Here are some of the ways a bean does a body good:
- Contains diosgenin, a phytochemical which can inhibit cancer cell growth
- Protects against heart disease by reducing serum cholesterol levels
- Contains fiber — great for the pooper, greater for lowering cholesterol
- Amazing source of calcium, potassium, iron, zinc, B vitamins
- Perfect carbohydrate for people with diabetes, insulin resistance, or hypoglycemia
- Strengthens the kidneys and adrenal glands (according to Ayurveda)
Can meat do that?
Do you think going veg is expensive? Do angiograms come cheap these days? Let beans save your finances, your heart, your blood sugar levels, and your behind.
I can’t stress enough about the fiber power of beans. I’m not gonna lie, back in the day when I used to eat meat, I was one constipated lady. Enter going veg and embracing beans — it was a whole new world.
Enough about health, let’s get on with the food.
Last Saturday the 18th, I celebrated beans and legumes via Bean Cookery cooking class. Students learned how to properly cook beans and make ’em tasty. That’s actually the wonderful thing about beans: with such a mild flavor, they can be seasoned a million different ways and enjoyed a million different ways.

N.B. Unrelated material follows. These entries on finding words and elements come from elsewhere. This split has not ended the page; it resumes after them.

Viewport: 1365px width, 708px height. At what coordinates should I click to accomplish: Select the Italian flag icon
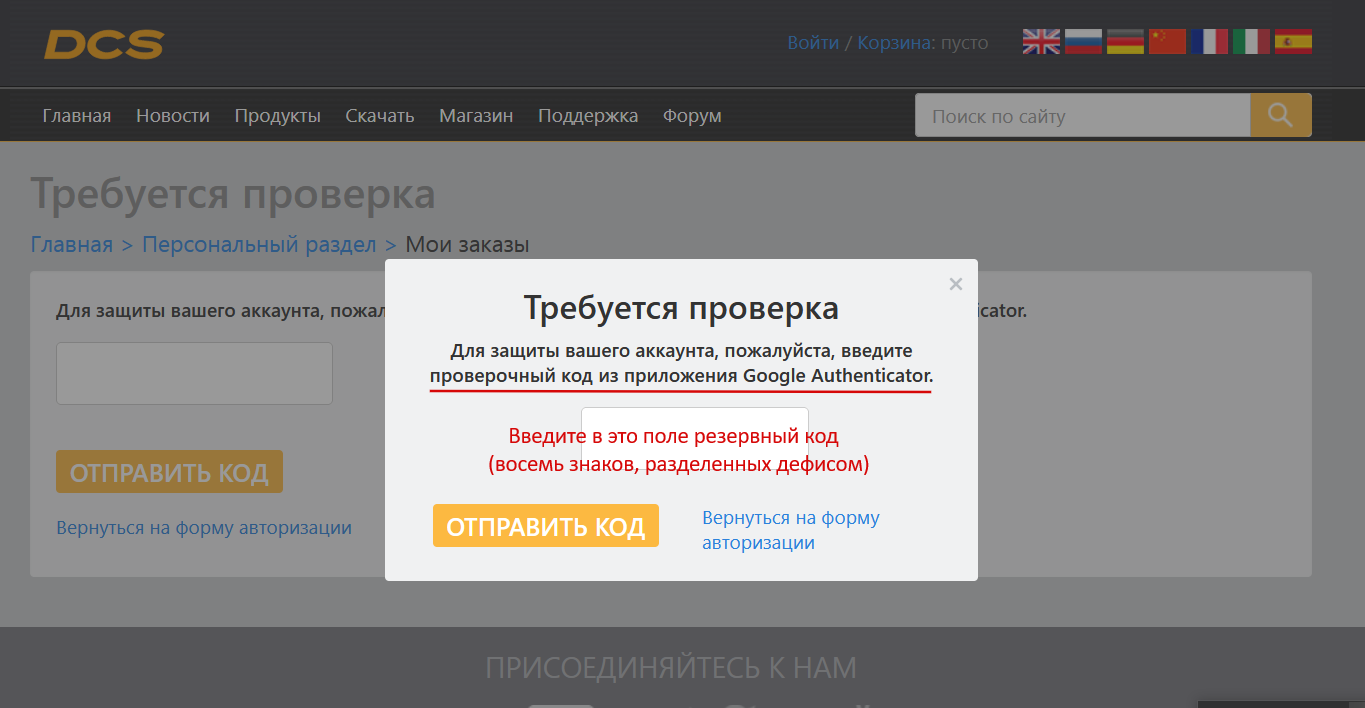[x=1251, y=41]
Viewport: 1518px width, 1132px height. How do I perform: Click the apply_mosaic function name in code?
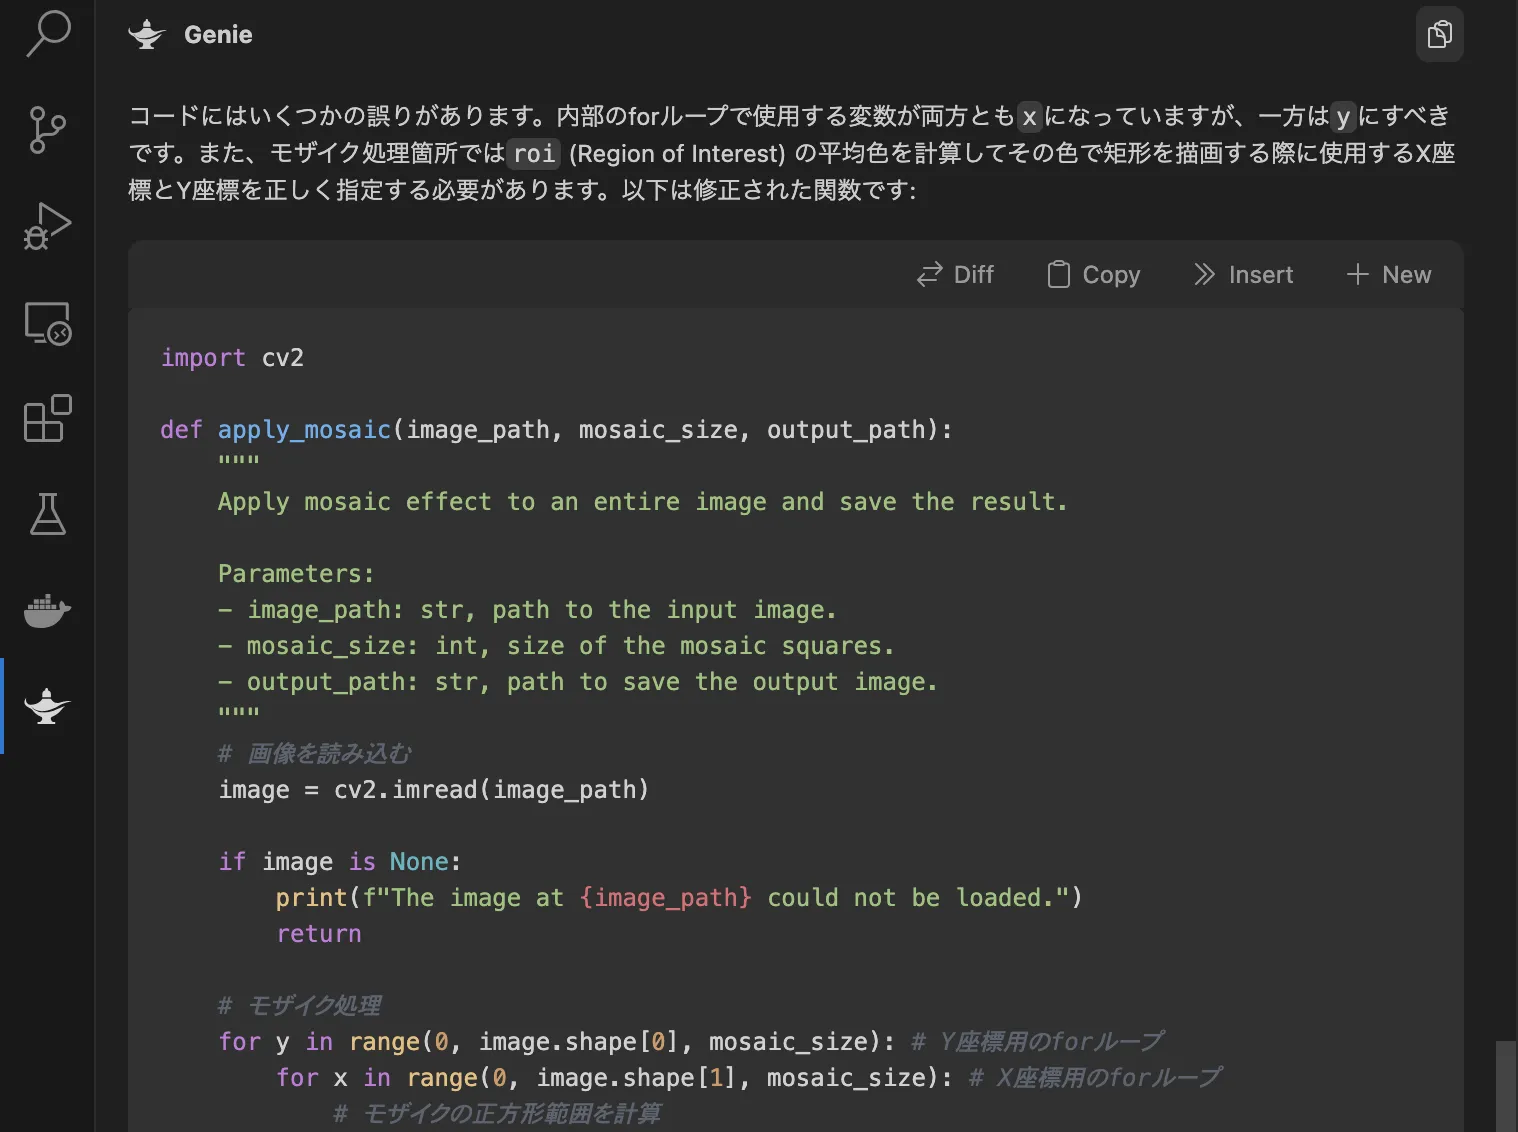303,429
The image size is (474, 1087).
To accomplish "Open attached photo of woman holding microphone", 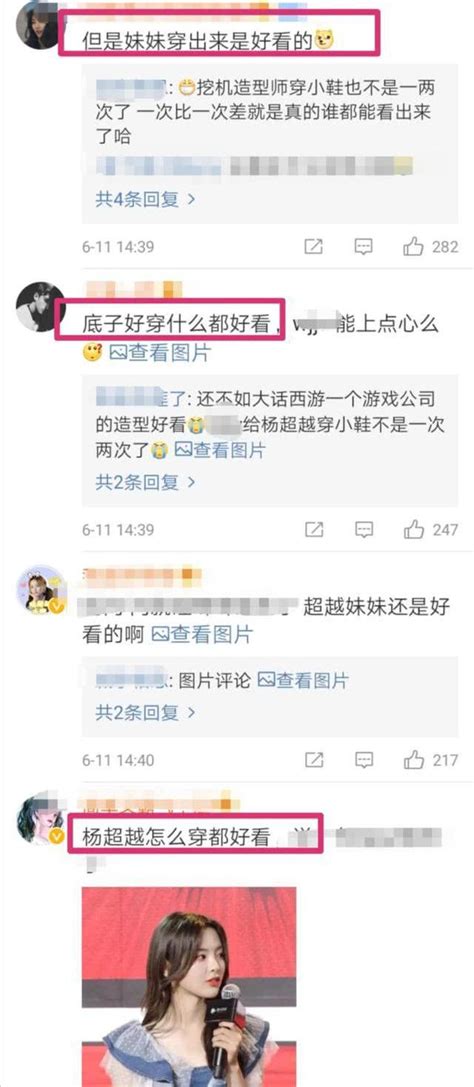I will [189, 986].
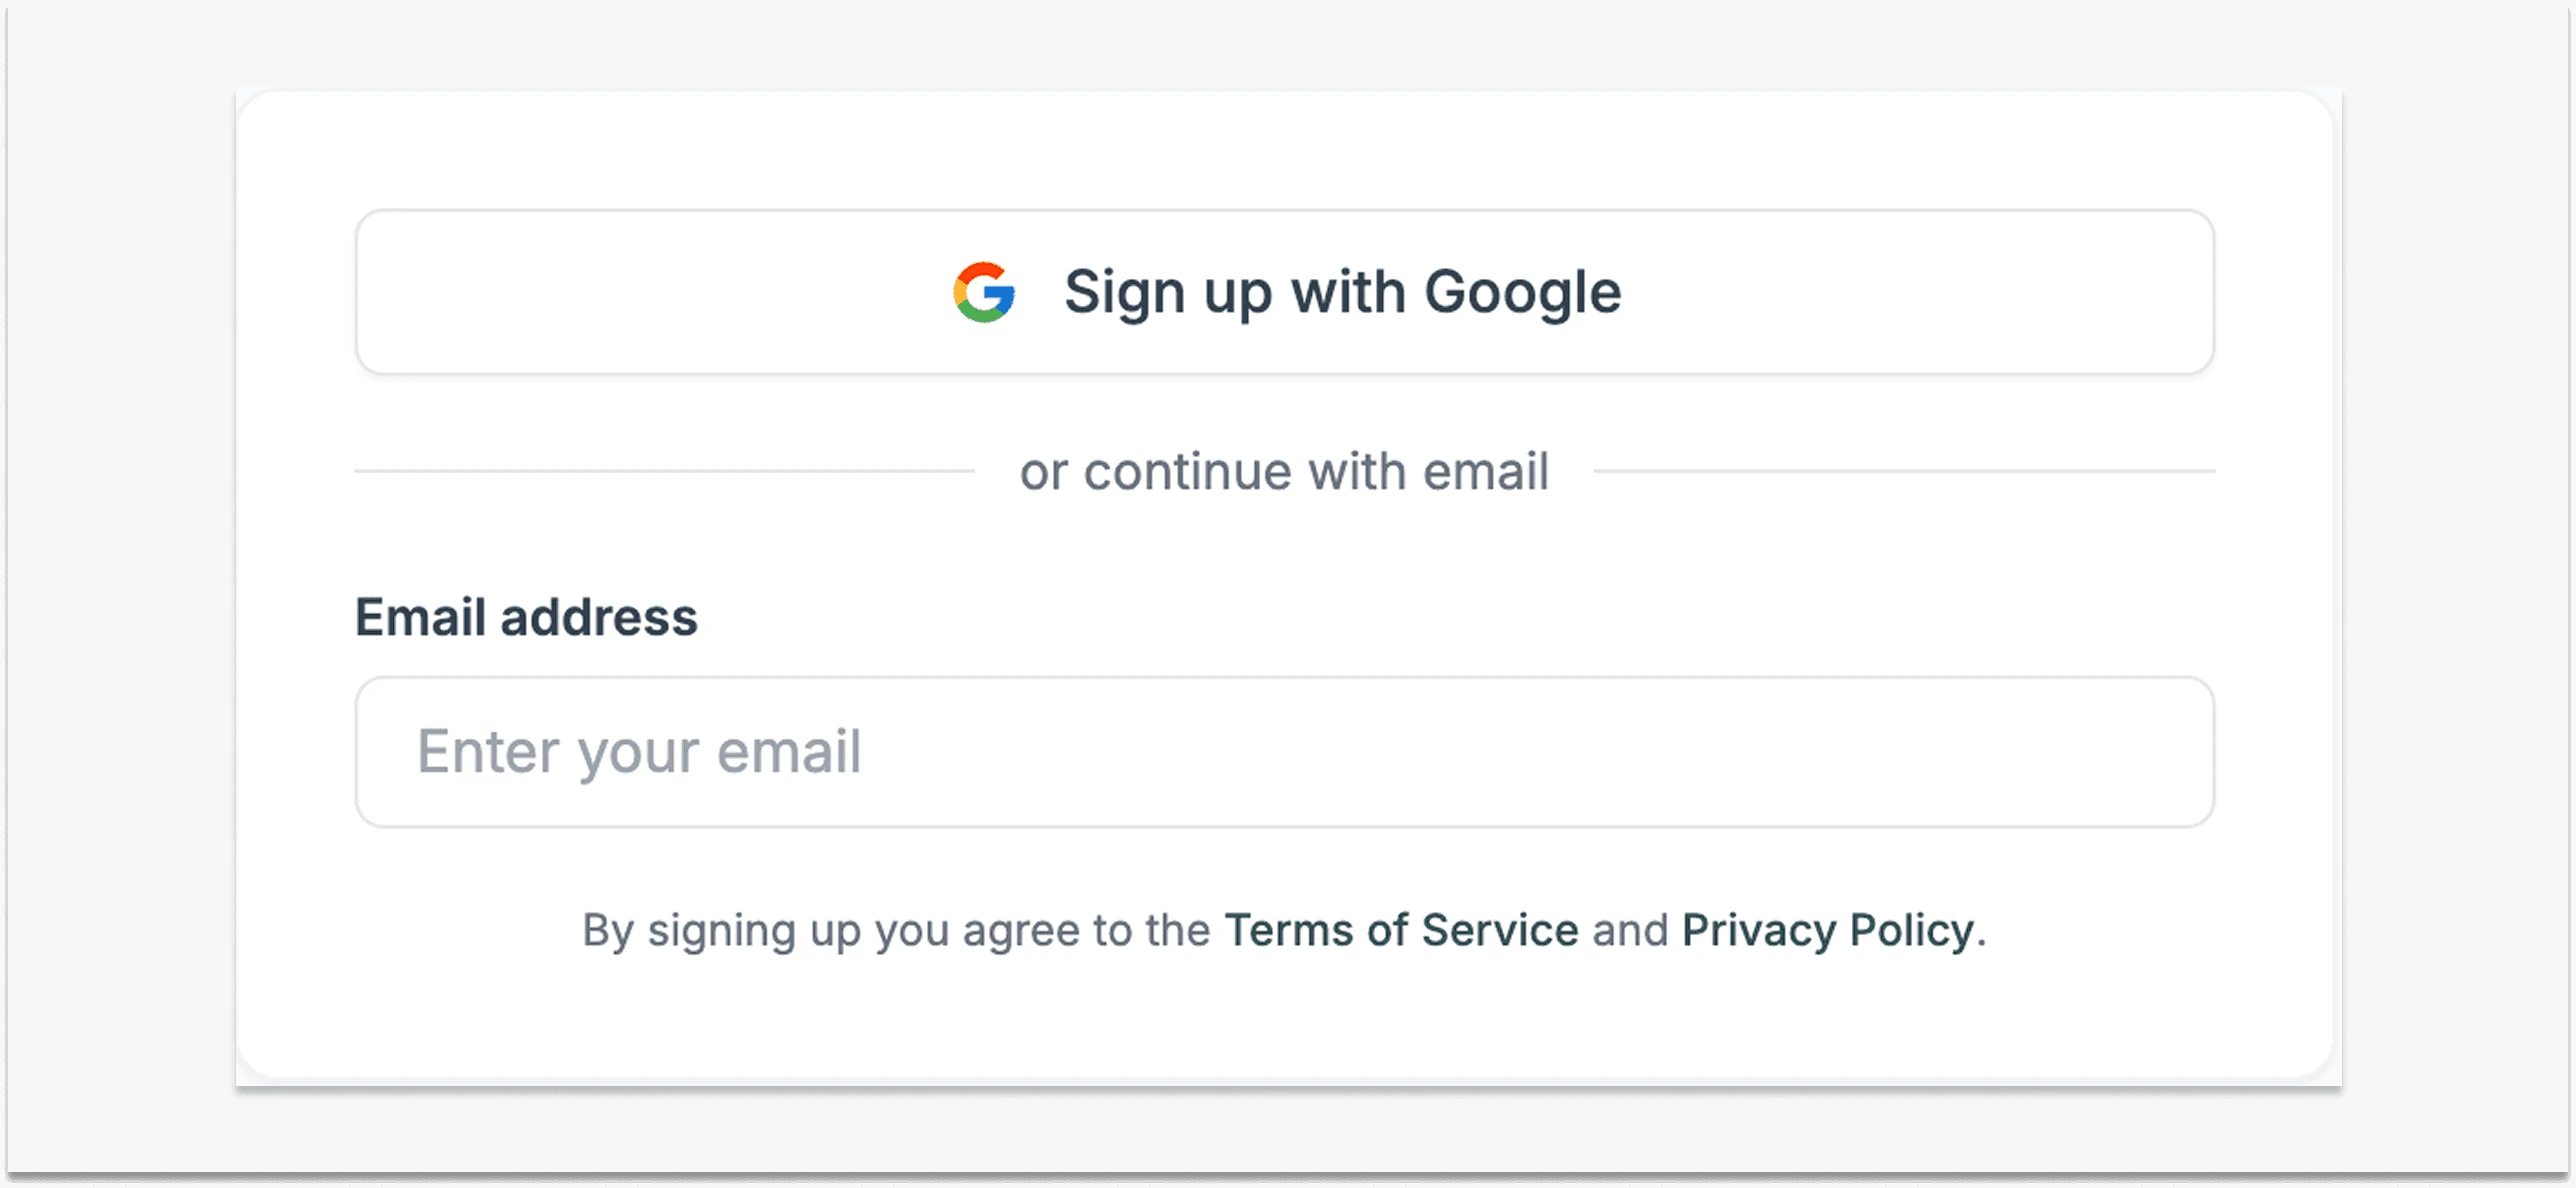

Lentil mushroom pate with cuke chips – addicting savory stuff.
Cannellini beans, greens, and roasted garlic soup – simple, hearty, warming.
Chickpea vegetable tagine – a blend of spices and herbs makes this dish pop with flavor.
And last but not the least…
Black bean brownies. Yes, we went there, and it was muy delicioso. Who says you can’t add beans to dessert? Challenge accepted and we did it.